◆ **WORK ITEM**
Recast the paragraph beginning "Cyber criminals are also getting smarter" from the ransomware insurance article below as a short bulleted list that keeps its main facts.

[Heads-up] Ransomware Insurance Expert: "Bad Guys Do More Damage Than They Used To"



Ransomware-Insurance

The ransomware plague is not letting up and rapidly getting more technically sophisticated. New strains are popping up every month, using innovative methods to spread. Worse, the ransom demands themselves are skyrocketing at the same time.

This week, cyber insurance experts reported incidents with ludicrous 1 million dollar extortion attempts after attackers were able to encrypt some very important data. The fact that the criminals felt able to demand a king's ransom is telling.

Global data recovery firm Proven Data provides ransomware assistance, data recovery and digital forensic services to companies worldwide. It works with insurers, brokers and individual companies to minimize downtime after cyber incidents and restore business functionality as quickly as possible.

Victor Congionti, CEO of Proven Data told Insurance Business: “Ransomware is only going to become more sophisticated, we expect hackers to start using machine learning and artificial intelligence to develop ransomware variants that evade anti-virus with ease."

Linda Hamilton, client operation manager at Proven Data said: “In the past, hackers used to prefer RDP brute-force attacks where they would enter a system, locate back-ups, encrypt with a variant of ransomware and then leave. The attacks were relatively simple and straightforward.”

They’re generally doing a lot more damage than they used to

Hamilton continued: “That’s not the case anymore. We’re seeing more and more hackers moving laterally within systems. They’re getting smarter, turning off anti-virus systems, and creating domain controller accounts to gain complete access to systems. They’re generally doing a lot more damage than they used to.”

Cyber criminals are also getting smarter in specifically targeting who to extort. Manufacturers, hospitals, government agencies and schools are particularly susceptible to an attack, especially if they hold sensitive personal information that hackers can exploit to demand more money.

Targeting larger organizations demanding higher ransom fees

“Hackers are targeting larger organizations because they’re able to demand a higher ransom fee,” said Mark Congionti, Proven Data's president of operations. “They’re also tending to target countries where they think they can extort more money, so places like the US, the UK and Canada where there are higher costs of living, higher wages and so on.”

◆ **RAW DATA**

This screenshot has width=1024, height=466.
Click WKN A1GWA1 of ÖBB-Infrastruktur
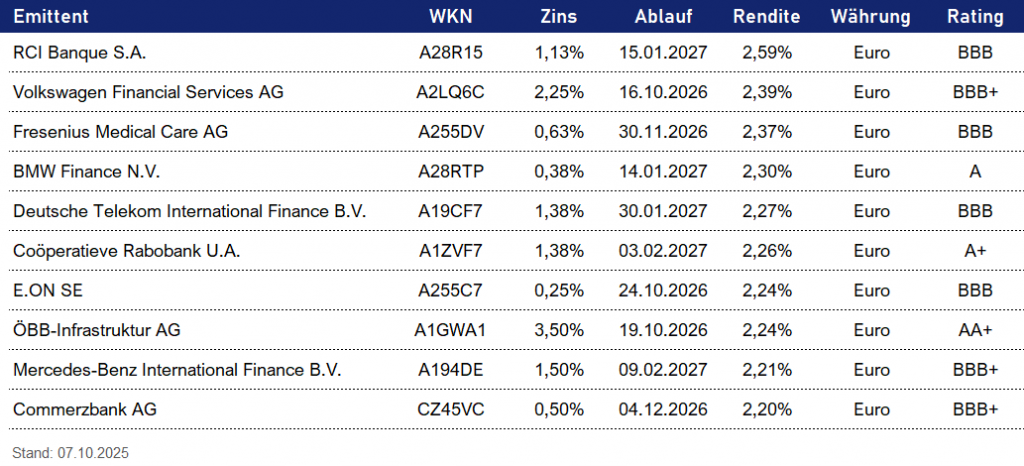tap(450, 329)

...

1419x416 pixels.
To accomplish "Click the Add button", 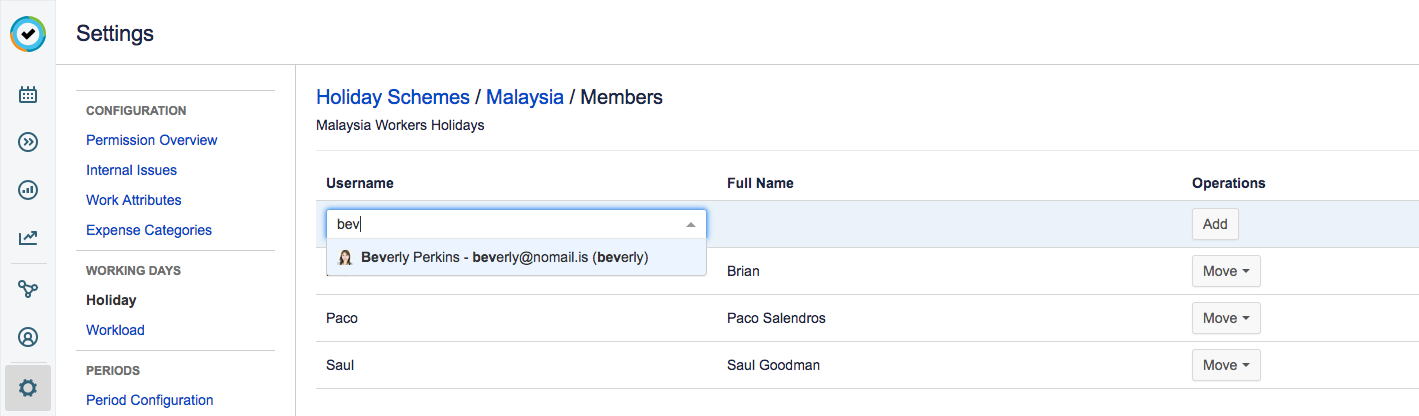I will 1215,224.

◆ **WRITTEN RESPONSE**
- Cyber criminals are getting smarter about choosing whom to extort.
- Manufacturers, hospitals, government agencies and schools are particularly susceptible to attack.
- This is especially true when they hold sensitive personal information that hackers can exploit to demand more money.